Arthurian Legends

blog-arthur-02 Besides the legend of Troy and of the Greek heroes and which I wrote a series of blog entries about here, the other mythological story I’ve always been fascinated with is that of Arthurian Legends.

That said, I’m less familiar with the characters and stories though, having only read Marion Zimmer Bradley’s The Mists of Avalon and seen the very well-done TV mini-series adaption of the novel, briefly read Thomas Malory’s Le Morte d’Arthur from years ago, and recently picked up the reprint tradeback edition of Camelot 3000 (marvelous graphic novel that I first read from my elder brother’s collection 20 years ago).

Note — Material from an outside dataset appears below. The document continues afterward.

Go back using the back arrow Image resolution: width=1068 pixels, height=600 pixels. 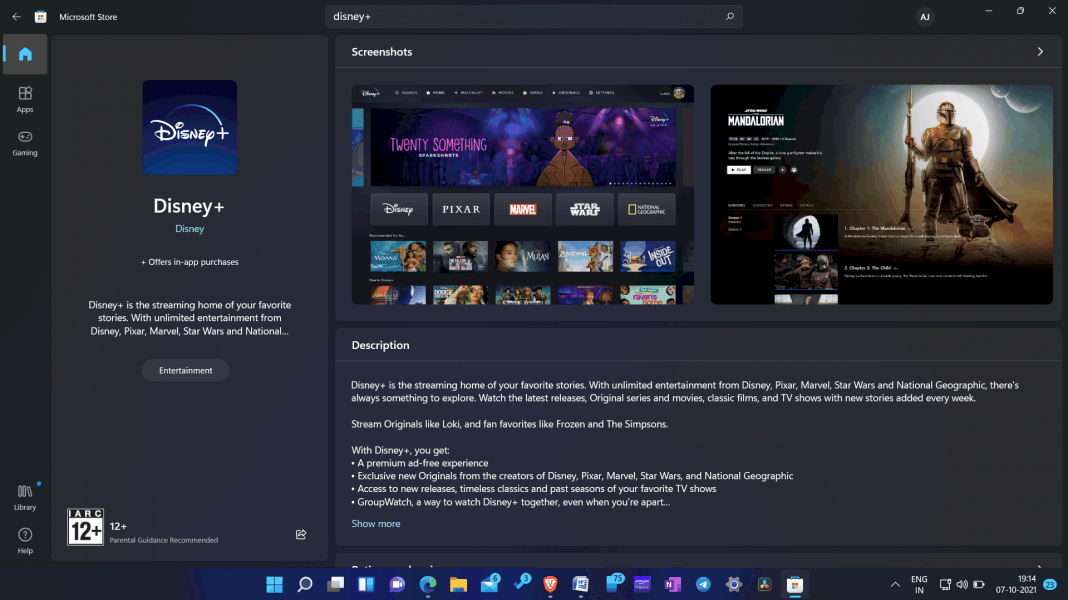(x=15, y=16)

Of film adaptations, it seems that every manly Brit actor wants a turn at Arthur. There was 1995’s First Knight, starring Richard Gere as a surfer-dude Lancelot in funky hairlocks, Sean Connery as an aged Arthur and Julia Ormond as Guinevere.

Such talent, but the film was just awful where everything went wrong. The production sets looked like they were seconded from budget warehouse sales. And Arthur’s knights looked like they’re just come out of a frat party and were dressed in cheap looking blue tabards on top of aluminium-foil looking armor. Jerry Goldsmith’s bombardistic score was out of sync with the very TV-like and underwhelming visuals on screen. And Camelot looked like the Everland theme park in Korea that we visited during our honeymoon. All that was missing were rainbows, bunnies, and rabbits.

Worse of all was the complete miscasting of the Arthur and Guinevere roles: Connery is a freakin’ thirty-five years older than Ormond. If it wasn’t for that Connery looked bored throughout the film, you’d be forgiven to start thinking the film was requiring the Arthur here to be some sort of DOM to a queen young enough to be his daughter.

blog-arthur-01

Clive Owen went next as 2004’s King Arthur (above), and starred opposite Ioan Gruffudd as a badass dual-sword wielding Lancelot. That was a far better effort if still flawed. The script claimed to be an authentic telling of Arthur’s origin (but who really knows LOL), featured marvelous cinematography of Britain, and a great if self-plagiarized soundtrack by Hans Zimmer.The show was a sort of road-chase film where Arthur and his merry band of knights are chased across Britain by Saxons.

And the film had Keira Knightley as a leather bikini-clad and bow-wielding barbarian warrior princess Guinevere, and who traded modern day cosmetics for war paint. Talk about revisionist legend LOL.

And not to be outdone, Mr. Darcy whoops Colin Firth also wanted his turn as Arthur in 2007’s The Last Legion (right). Like Owen’s King Arthur, Firth’s film went with the line that the Arthur’s origin was really more Roman than Brit.

Unfortunately, the film had cheap visuals (though not to the budget MIC-likeness level of First Knight), boring action scenes, insipid dialog, and is very different from the Arthurian legend we’re already familiar with.

By far, the best Arthurian Legends film remains for me 2006’s Tristan & Isolde (below) starring Spider-Man‘s James Franco, and a relative-unknown then but stunningly gorgeous Sophia Myles as Tristan and Isolde respectively. Admittedly it’s a chick flick, but both of the leads could act, were likable, and their intimate moments were tender. You will empathize with them in their tragic romance. Rufus Sewell does a supporting role as the good King Marke – a very different role than the usual evil characters he plays on screen. The cinematography is stunning like in Owen’s King Arthur.